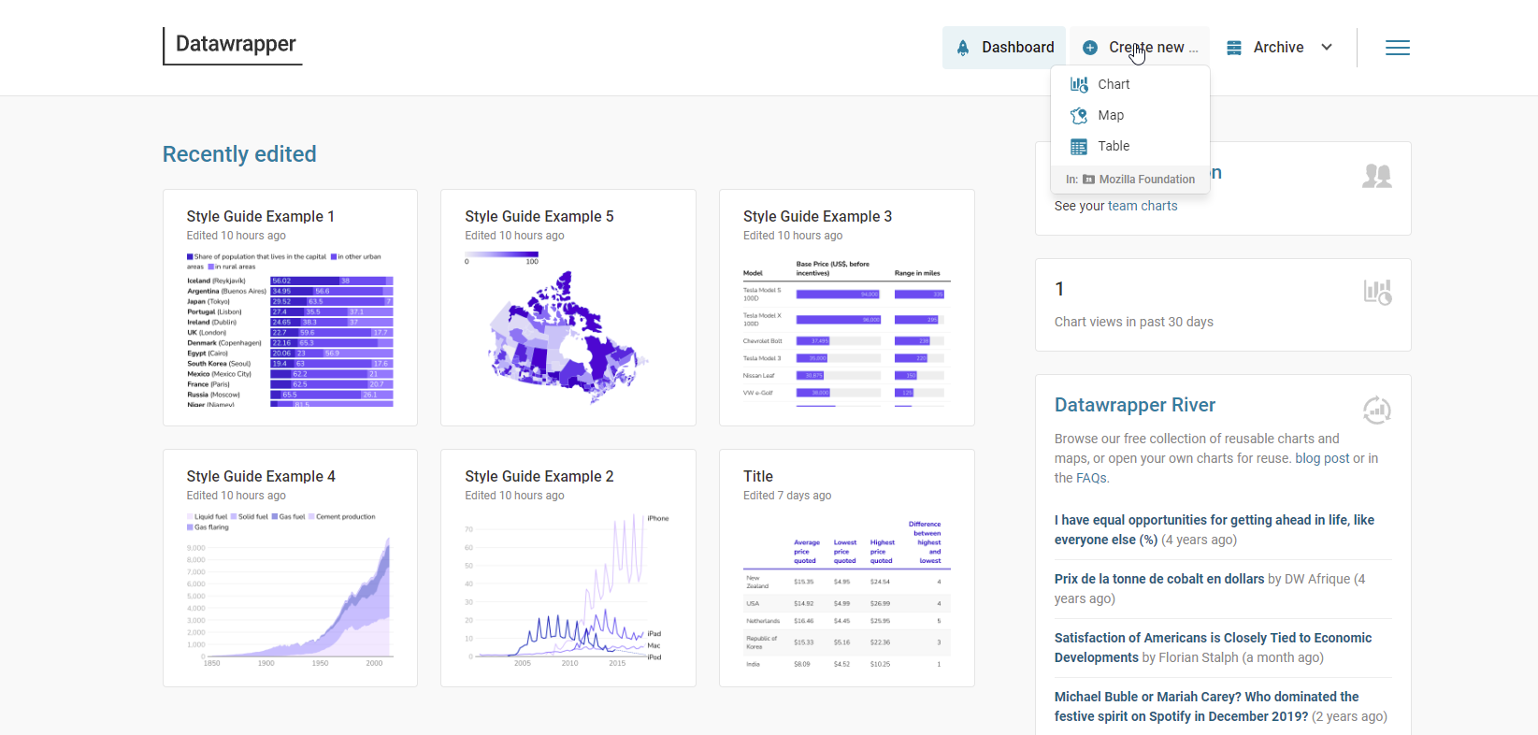Click the Datawrapper logo
This screenshot has height=735, width=1538.
click(235, 45)
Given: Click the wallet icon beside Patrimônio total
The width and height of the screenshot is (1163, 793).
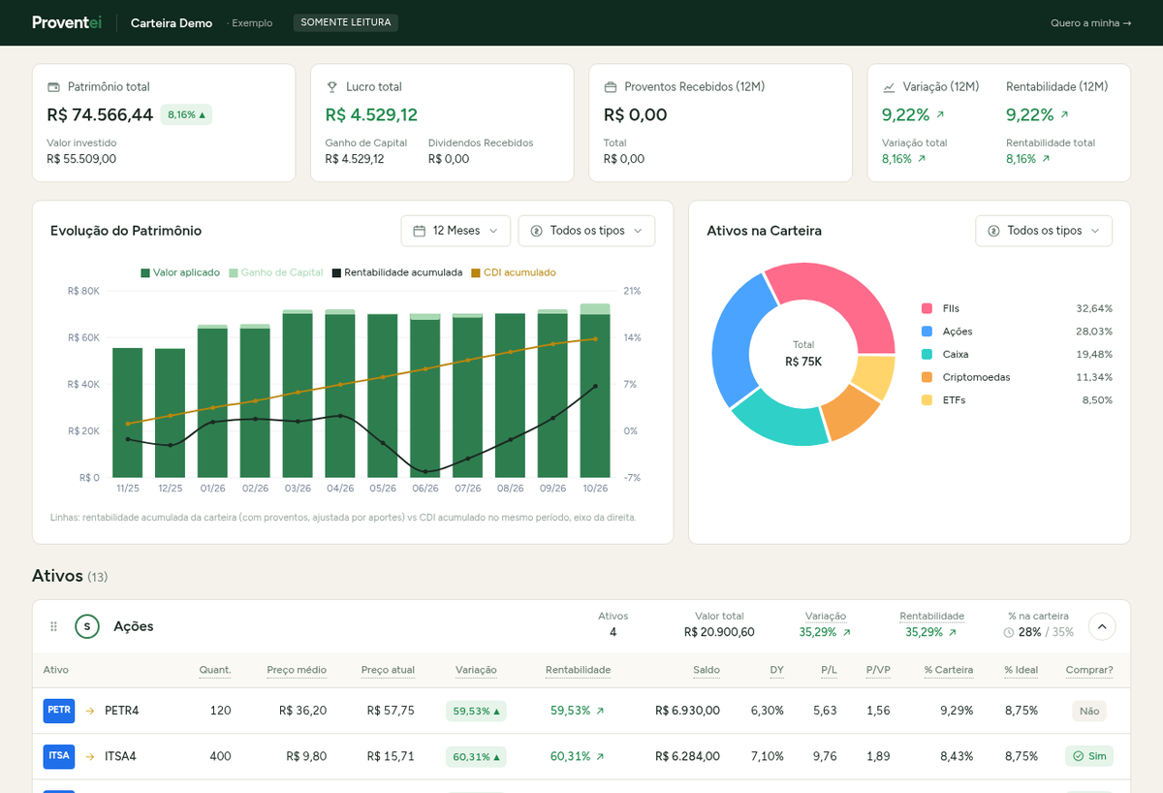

○ ○ ○ ○ ○

### REQUIRED ACTION
Your reply should consist solely of the lines from the one containing "Given: Click the" through the last line of the material, reproduced exactly and without pictures.

### OUTPUT FOR THIS EXERCISE
Given: Click the wallet icon beside Patrimônio total
The width and height of the screenshot is (1163, 793).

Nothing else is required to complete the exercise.